Quality in research is a measure of excellence that impacts medicines development and public health. What is quality management system (QMS)? (American Society for Quality, 2022) defines a QSM as a formalised system that documents processes, procedures, and responsibilities for achieving quality policies and objectives. Quality management principles as described in ISO Quality management principles are applicable to pharmacoepidemiological research. ISO 9000:2015 describes the fundamental concepts and principles of quality management which are universally applicable to organisations and specifies the terms and definitions that apply to quality management and quality management system standards. The book Total Quality Management-Key Concepts and Case Studies (D.R. Kiran, BSP Books, Elsevier, 2016) deals with the management principles and practices that govern the quality function and presents all the aspects of quality control and management in practice.

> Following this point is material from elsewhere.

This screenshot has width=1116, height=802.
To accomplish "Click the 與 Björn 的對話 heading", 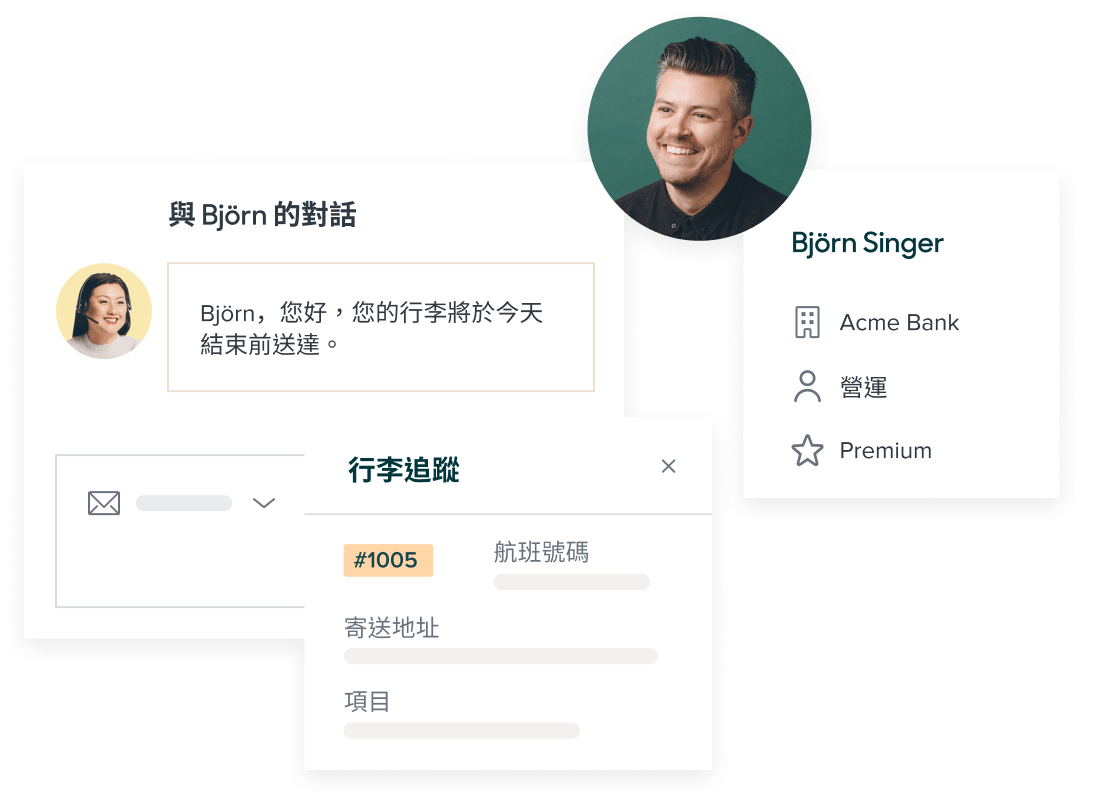I will tap(262, 215).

The Commission Implementing Regulation (EU) No 520/2012 and the Good pharmacovigilance practices (GVP) Module I provide a framework for the quality management of pharmacovigilance and safety studies of authorised medicinal products.
Measurable quality requirements can be achieved by:
Quality planning: establishing structures (including validated computerised systems) and planning integrated and consistent processes;
Quality assurance and control: monitoring and evaluating how effectively the structures and processes have been established and how effectively the processes are being carried out;
Quality improvement: correcting and improving the structures and processes where necessary.

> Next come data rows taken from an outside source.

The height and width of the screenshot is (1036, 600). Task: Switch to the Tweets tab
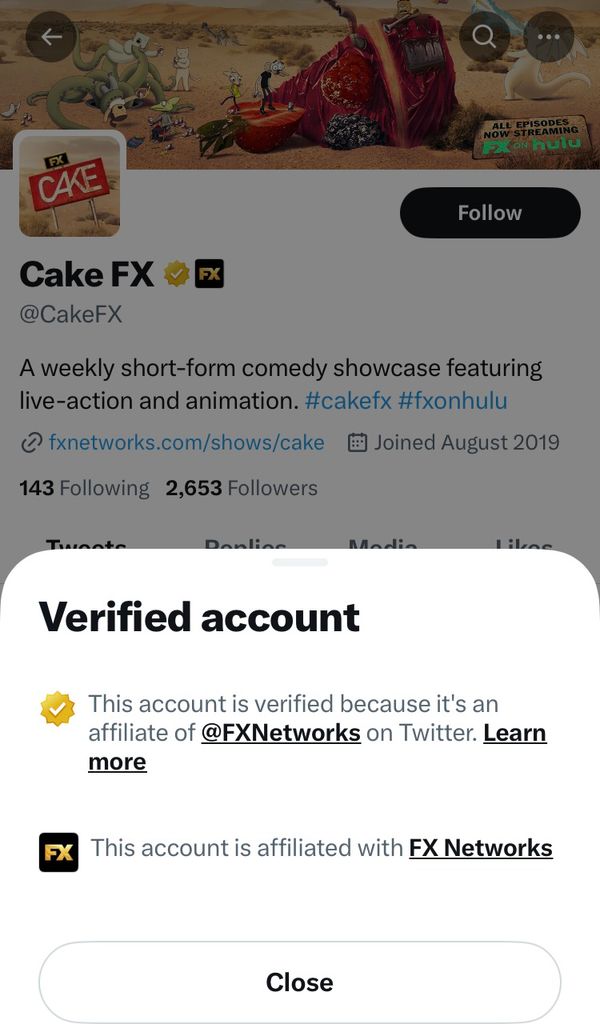[85, 548]
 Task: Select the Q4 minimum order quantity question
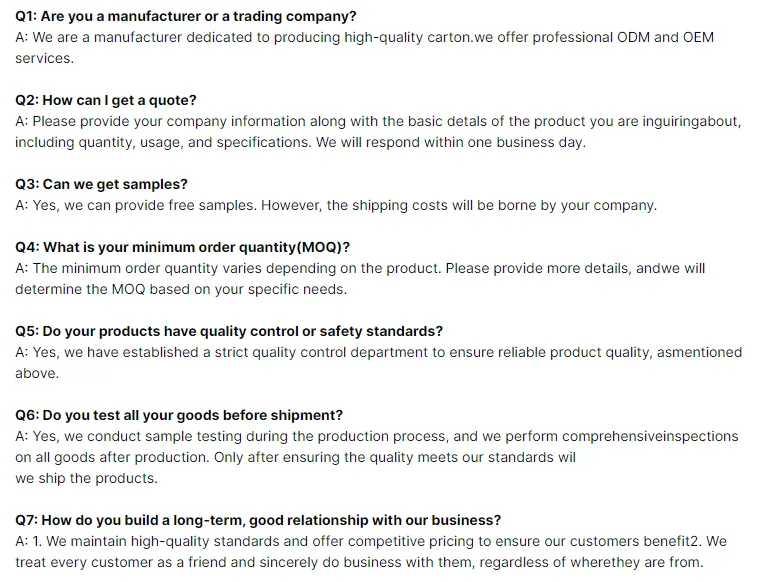pos(182,247)
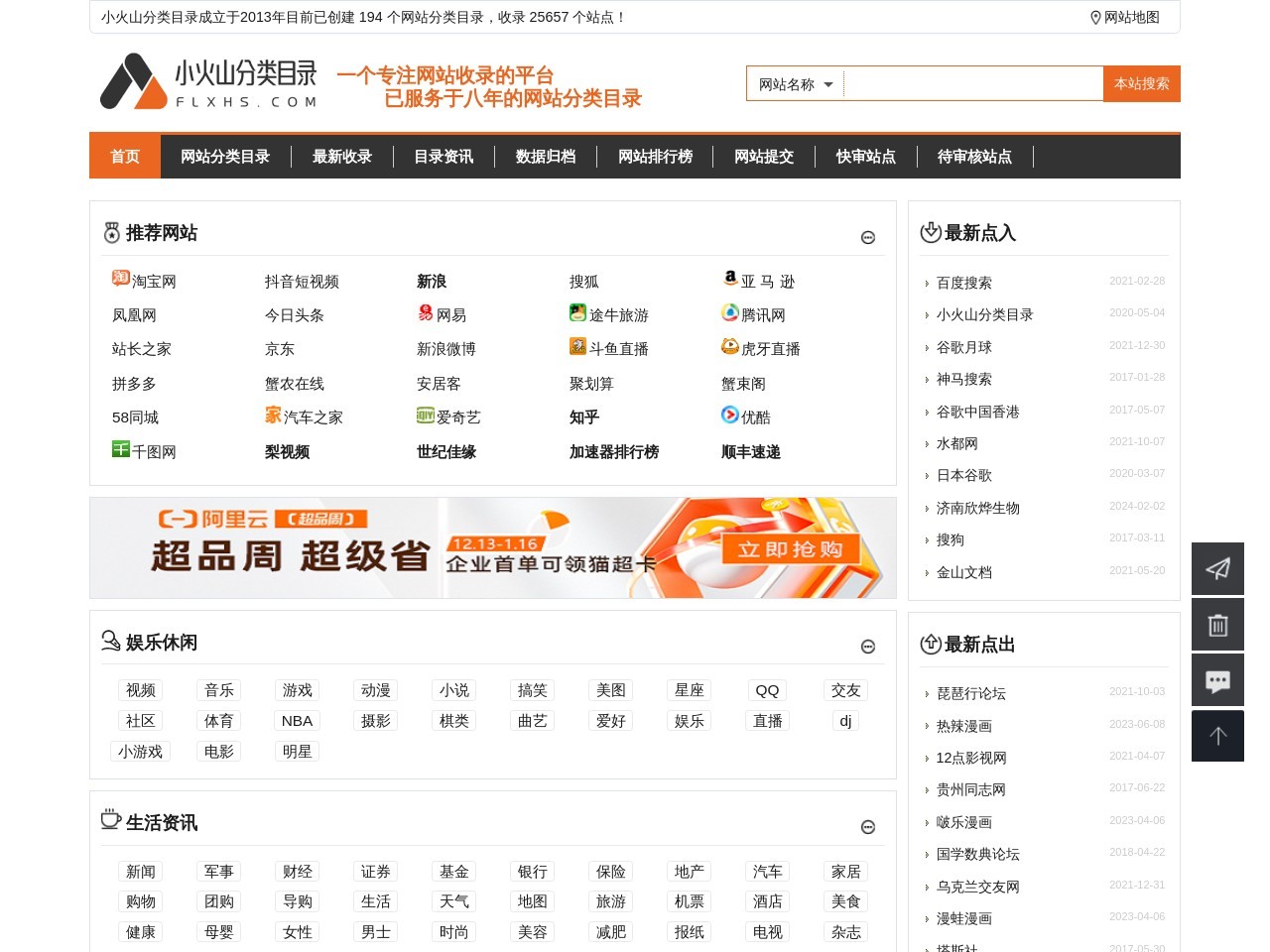Collapse the 推荐网站 section

868,237
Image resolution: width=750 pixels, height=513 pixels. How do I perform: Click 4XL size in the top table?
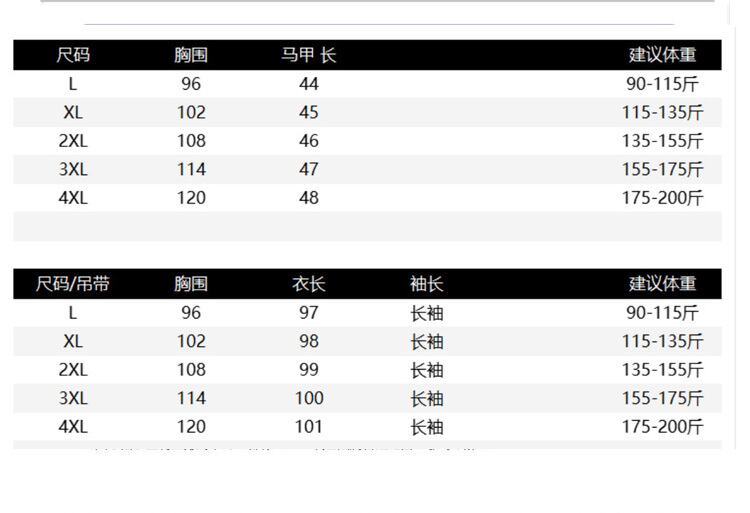[x=73, y=198]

Pharmacoepidemiological research may be based on primary data collection or secondary use of data collected for other purposes (see Chapter 7). Primary data collection is a controlled process to which all steps of quality management should apply. Secondary use of data requires quality control addressing a posteriori data quality irrespective of its use (also part of the concept of reliability mentioned in the next section, e.g., detection of missing information, errors made during a transfer or conversion, outliers, duplicates, implausible values), as well as data quality in the context of its use for a specific study (also named relevance). The data quality frameworks presented in the next section provide dimensions and methods for quality control of the data re-used for regulatory decision-making or other purposes.

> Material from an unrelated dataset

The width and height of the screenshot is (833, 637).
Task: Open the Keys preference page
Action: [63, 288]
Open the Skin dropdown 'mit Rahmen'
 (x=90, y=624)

Pharmacoepidemiological research is also becoming more complex and may use a very large amount of data. In such situation, managing quality implies a risk-based approach. Risk-based quality management is incorporated as Good Clinical Practice expectation in ICH E8 (R1) and addressed in the European Commission’s Risk proportionate approaches in clinical trials, EMA’s Reflection paper on risk-based quality management in clinical trials and the GVP Module III on Pharmacovigilance inspections.
The considerations and recommendations of Chapter 4.3 on the definition and validation of drug exposure, outcomes and covariates are essential aspects that need to be addressed for quality management in pharmacoepidemiology.